2. Famosa crítica de cine estadounidense.
3. Verdades emocionales y presentaciones escalofriantes: el resurgimiento del feminismo antiporno
clarissa smith es profesora adjunta de culturas sexuales en la Universidad de Sunderland, en el Reino Unido. Su investigación se ha centrado en los textos y contextos del contenido sexualmente explícito y las prácticas sexuales. Es co-fundadora de Onscenity Network y participa en varias iniciativas centradas en juventud y salud sexual. Sus áreas de investigación concretas incluyen el uso y comprensión de la pornografía por parte de la audiencia, la producción y consumo de pornografías «amateur» y tradicionales, su estética, y los entornos legislativos en los que se dan. Smith es la autora de One for the Girls!: The Pleasures and Practices of Reading Women’s Porn, que ofrece un enfoque multidisciplinar único, centrándose en el texto, producción y consumo del porno por parte de las mujeres, desafiando algunas de las afirmaciones «de sentido común» y de los argumentos más preciados sobre la función de la pornografía en la sociedad. Actualmente, junto con Feona Attwood y Martin Barker, está llevando a cabo el análisis de los resultados obtenidos con la encuesta Porn Research: pornresearch.org.
feona attwood es profesora de la Universidad de Middlesex, en el Reino Unido. Es la editora de Mainstreaming Sex: The Sexualization of Western Culture y de Porn.com: Making Sense of Online Pornography, y la co-editora de los siguientes números especiales: Controversial Images (con Sharon Lockyer, Popular Communication); Researching and Teaching Sexually Explicit Media (con I. Q. Hunter, Sexualities); así como Investigating Young People’s Sexual Cultures (Sex Education, con Clarissa Smith).

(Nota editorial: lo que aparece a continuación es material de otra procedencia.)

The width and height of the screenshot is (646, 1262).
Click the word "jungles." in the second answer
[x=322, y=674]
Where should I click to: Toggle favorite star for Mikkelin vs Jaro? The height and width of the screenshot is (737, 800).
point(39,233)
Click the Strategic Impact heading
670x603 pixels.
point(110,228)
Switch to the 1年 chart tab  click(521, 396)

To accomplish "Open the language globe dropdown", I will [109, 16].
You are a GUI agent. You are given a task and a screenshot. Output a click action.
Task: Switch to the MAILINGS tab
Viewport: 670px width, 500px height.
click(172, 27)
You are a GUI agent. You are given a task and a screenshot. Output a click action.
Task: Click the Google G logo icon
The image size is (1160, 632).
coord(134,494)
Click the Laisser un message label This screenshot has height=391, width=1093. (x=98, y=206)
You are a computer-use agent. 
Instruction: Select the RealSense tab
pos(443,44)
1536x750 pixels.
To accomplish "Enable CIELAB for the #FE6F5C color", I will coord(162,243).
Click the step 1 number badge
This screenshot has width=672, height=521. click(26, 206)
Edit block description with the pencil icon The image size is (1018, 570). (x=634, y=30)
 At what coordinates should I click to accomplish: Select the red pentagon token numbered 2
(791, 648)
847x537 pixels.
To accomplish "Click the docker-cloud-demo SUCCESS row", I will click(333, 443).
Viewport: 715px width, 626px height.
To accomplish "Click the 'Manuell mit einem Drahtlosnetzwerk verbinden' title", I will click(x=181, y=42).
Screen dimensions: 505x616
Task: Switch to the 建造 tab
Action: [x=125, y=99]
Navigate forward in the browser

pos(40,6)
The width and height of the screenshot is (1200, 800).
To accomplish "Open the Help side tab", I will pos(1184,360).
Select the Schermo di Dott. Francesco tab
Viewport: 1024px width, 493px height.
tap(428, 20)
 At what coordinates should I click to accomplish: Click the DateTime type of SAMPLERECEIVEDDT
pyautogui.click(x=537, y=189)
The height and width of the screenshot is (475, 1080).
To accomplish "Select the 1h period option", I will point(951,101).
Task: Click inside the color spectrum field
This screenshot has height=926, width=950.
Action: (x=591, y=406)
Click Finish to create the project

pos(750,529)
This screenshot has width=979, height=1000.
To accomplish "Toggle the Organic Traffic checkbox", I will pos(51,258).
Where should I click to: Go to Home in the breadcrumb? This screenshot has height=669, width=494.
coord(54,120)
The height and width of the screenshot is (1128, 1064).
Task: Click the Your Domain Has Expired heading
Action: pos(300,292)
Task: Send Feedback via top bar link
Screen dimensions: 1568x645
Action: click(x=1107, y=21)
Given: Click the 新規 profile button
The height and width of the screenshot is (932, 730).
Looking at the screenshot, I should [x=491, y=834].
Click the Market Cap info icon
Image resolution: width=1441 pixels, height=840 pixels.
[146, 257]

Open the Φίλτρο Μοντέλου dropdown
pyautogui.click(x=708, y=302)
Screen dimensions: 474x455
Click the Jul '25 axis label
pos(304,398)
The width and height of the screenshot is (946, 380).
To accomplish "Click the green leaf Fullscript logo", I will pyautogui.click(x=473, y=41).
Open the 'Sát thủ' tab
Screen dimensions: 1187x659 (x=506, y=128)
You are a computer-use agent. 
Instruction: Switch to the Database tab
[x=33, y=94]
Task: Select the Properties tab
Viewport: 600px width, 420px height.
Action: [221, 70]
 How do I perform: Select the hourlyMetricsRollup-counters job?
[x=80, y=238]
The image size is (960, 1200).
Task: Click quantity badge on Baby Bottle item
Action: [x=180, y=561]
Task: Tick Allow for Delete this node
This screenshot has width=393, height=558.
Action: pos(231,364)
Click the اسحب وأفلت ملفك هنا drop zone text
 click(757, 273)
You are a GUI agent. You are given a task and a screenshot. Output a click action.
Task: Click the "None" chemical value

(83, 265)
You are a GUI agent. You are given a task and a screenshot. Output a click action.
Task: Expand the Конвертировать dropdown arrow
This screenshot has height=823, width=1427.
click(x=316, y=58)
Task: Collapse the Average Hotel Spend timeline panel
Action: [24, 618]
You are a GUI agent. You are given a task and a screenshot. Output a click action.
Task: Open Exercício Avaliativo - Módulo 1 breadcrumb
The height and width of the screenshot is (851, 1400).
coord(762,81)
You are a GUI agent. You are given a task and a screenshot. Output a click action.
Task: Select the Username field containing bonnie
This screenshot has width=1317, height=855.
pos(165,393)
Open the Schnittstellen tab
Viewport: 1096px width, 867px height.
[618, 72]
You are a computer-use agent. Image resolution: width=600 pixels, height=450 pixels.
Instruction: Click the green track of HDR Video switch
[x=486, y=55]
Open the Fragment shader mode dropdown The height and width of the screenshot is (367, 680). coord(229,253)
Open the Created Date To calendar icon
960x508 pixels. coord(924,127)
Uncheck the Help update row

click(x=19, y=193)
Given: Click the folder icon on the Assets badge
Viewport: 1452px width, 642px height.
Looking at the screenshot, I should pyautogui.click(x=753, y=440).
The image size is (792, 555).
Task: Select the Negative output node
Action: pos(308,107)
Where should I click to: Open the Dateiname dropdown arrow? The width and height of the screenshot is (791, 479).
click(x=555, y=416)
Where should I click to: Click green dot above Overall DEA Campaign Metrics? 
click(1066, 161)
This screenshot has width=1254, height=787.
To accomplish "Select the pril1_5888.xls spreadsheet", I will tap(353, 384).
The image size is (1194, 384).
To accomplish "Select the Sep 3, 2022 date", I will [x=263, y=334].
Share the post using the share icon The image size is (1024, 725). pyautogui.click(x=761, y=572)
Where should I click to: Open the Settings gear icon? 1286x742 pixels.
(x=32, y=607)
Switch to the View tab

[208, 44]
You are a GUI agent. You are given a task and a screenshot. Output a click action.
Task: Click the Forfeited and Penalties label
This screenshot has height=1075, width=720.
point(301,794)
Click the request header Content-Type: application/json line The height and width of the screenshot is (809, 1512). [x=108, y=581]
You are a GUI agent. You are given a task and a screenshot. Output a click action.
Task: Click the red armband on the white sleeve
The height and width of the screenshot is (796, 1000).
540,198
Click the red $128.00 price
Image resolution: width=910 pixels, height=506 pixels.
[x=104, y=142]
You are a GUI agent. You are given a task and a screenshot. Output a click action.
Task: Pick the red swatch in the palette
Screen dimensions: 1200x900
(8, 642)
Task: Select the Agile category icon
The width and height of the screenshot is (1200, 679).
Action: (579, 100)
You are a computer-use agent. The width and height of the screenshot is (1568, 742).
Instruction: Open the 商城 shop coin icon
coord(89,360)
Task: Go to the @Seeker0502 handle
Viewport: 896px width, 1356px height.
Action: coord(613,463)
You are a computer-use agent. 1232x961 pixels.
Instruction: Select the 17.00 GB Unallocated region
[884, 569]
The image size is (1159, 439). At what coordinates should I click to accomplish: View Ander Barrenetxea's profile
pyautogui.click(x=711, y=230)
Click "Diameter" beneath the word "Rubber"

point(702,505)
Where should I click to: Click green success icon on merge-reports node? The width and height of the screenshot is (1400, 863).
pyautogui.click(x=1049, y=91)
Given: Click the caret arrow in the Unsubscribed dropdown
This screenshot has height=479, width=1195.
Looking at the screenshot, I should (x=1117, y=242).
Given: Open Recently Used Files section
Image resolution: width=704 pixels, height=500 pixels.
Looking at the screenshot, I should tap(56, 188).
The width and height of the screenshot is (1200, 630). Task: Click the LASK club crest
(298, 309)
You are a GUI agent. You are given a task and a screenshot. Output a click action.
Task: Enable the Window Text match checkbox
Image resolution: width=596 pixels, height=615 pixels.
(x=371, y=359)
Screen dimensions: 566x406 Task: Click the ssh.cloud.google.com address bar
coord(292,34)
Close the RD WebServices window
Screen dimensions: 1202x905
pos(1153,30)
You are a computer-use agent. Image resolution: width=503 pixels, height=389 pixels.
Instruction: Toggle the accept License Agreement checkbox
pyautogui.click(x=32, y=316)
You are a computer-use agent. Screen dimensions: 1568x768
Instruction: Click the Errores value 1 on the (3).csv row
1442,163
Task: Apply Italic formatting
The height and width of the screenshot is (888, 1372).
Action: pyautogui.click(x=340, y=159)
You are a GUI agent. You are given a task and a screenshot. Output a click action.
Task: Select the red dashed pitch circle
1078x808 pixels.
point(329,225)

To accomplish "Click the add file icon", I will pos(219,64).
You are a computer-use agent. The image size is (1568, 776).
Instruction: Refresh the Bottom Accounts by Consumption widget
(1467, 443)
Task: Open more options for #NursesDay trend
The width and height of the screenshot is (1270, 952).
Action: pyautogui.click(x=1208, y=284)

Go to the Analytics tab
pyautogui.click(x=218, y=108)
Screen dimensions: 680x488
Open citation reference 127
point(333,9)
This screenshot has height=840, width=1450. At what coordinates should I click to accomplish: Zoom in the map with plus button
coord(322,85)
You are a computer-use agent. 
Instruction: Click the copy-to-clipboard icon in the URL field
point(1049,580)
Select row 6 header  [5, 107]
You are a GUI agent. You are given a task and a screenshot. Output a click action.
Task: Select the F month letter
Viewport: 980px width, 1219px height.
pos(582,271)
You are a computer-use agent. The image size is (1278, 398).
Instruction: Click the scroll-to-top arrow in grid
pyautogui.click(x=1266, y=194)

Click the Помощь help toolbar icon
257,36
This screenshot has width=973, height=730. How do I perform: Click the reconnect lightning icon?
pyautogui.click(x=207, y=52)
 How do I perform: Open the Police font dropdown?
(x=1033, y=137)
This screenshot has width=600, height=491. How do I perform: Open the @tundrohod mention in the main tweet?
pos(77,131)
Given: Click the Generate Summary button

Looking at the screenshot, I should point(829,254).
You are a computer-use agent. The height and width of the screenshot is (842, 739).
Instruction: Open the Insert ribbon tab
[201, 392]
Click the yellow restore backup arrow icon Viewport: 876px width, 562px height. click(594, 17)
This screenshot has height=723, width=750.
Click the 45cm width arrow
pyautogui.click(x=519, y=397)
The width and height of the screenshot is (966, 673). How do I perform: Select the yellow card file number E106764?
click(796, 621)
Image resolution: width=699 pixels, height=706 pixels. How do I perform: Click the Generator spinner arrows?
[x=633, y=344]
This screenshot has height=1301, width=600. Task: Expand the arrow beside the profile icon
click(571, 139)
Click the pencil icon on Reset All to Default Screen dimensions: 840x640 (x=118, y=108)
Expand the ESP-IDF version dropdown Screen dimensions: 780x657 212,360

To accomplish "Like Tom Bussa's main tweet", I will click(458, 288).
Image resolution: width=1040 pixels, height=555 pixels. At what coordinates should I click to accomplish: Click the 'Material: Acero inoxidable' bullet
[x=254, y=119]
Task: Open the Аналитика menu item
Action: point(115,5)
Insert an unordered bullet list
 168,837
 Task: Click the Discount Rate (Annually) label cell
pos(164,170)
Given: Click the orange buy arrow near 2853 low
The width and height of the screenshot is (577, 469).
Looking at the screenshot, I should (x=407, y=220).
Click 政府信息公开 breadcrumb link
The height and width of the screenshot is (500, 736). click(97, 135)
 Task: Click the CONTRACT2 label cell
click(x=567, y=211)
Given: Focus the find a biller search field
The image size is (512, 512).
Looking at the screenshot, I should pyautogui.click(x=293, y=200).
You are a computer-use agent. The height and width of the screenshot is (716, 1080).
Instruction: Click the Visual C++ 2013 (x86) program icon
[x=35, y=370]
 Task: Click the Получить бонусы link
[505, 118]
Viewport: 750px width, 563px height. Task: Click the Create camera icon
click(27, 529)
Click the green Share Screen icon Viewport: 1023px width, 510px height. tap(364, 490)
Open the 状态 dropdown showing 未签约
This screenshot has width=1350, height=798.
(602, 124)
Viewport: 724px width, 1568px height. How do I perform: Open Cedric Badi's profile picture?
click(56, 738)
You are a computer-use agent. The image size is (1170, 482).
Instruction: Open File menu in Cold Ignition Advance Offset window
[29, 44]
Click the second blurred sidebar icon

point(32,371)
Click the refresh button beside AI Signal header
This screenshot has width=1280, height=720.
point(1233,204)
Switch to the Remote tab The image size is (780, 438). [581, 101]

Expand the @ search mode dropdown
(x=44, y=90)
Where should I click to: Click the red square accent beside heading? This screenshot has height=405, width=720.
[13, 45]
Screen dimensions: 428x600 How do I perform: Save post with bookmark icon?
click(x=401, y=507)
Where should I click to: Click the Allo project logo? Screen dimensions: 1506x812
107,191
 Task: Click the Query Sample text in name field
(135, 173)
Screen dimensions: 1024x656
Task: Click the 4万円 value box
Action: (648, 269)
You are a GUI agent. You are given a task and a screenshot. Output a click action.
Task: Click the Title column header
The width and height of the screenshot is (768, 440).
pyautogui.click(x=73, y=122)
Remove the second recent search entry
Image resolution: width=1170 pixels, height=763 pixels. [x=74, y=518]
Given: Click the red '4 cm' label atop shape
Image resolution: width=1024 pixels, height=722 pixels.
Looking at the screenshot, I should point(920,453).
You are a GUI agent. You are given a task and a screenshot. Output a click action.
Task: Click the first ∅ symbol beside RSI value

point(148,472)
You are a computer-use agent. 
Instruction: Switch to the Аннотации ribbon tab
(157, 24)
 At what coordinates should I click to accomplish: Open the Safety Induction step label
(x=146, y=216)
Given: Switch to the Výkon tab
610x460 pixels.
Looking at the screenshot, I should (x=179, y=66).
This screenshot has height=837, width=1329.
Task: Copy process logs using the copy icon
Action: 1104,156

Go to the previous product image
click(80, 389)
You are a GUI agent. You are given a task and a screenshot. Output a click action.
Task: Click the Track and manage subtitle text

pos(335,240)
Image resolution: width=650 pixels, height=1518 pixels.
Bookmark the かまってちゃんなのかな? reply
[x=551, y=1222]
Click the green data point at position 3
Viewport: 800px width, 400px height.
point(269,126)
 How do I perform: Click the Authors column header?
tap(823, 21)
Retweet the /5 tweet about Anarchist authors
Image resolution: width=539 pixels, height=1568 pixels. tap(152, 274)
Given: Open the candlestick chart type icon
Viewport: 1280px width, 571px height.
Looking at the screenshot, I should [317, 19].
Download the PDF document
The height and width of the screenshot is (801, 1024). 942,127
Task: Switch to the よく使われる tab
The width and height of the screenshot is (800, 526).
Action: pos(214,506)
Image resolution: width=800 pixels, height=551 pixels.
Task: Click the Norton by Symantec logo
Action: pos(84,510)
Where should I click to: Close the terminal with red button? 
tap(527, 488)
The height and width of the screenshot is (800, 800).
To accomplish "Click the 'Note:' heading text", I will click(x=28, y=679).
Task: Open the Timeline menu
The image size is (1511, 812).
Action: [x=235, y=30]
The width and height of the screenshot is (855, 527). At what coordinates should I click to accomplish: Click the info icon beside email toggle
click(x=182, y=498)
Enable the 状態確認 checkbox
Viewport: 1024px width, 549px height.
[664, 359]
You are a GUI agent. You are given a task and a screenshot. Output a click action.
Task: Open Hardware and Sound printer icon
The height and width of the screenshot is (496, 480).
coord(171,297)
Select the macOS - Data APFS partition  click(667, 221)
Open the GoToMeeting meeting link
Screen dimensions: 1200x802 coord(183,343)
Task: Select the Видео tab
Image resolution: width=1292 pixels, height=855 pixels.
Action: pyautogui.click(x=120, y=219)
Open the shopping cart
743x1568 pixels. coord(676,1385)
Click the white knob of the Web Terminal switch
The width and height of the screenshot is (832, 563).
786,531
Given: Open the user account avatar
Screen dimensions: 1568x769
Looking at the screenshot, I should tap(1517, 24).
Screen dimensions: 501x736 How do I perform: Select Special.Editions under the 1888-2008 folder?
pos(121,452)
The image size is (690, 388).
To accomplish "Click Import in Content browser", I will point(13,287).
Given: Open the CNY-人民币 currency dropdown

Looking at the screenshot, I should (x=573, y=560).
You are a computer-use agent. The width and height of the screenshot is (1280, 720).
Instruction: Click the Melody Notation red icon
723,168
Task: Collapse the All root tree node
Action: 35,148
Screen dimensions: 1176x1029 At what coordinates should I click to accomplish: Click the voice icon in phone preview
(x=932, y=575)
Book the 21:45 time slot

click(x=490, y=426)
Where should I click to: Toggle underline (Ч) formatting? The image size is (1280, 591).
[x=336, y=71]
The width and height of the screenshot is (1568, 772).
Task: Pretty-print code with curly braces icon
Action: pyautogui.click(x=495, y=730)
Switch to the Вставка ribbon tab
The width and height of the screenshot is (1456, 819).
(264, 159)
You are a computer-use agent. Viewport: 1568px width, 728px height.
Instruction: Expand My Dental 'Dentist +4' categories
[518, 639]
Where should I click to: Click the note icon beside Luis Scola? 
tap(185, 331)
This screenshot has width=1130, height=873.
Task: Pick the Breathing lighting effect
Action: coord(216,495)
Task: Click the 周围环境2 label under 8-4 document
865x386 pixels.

En un congreso antipornografía en el Wheelock College de Boston, en 2007, Gail Dines describió la ocasión como «el resurgir de un nuevo movimiento nacional para liberar a las mujeres de la misoginia y la opresión» y el momento del lanzamiento de una nueva organización: Stop Porn Culture.3 La noción de una «cultura del porno» se ha convertido en un epígrafe importante de la amplia gama de campañas y escritos que han surgido en la primera década del siglo xxi. Estos incluyen las cruzadas evangélicas de xxxchurch.com, cuyo lema es «Jesús ama a las estrellas del porno», y las giras contra la adicción al porno de Michael Leahy, denominadas Porn Nation, ambas iniciativas fundadas en 2002; el lanzamiento en 20034 del grupo del Reino Unido Object, que lucha contra «la cultura del objeto sexual»; libros populares escritos por periodistas, como Pornified de Pamela Paul y Female Chauvinist Pigs de Ariel Levy, ambos de 2005; y una amplia gama de informes sobre políticas públicas, empezando por el documento de debate «Corporate Paedophilia», de Emma Rush y Andrea La Nauze en 2006. Estas arengas expresando preocupación ante el surgimiento de una «cultura del porno» se unen a las múltiples narrativas confesionales por parte de integrantes que se han reformado o a los que se ha rescatado, como el relato de Shelley Lubben sobre la vida en la industria del porno, donde pretende ofrecer «la verdad tras la fantasía» del comercio de la carne.5 Todos estos textos presentan sus intervenciones como suscitadas por la alarma ante la espectacular nueva visibilidad de la pornografía que hizo posible el vídeo en primer lugar, y que luego ha llegado a su apoteosis a través de internet y otras tecnologías móviles.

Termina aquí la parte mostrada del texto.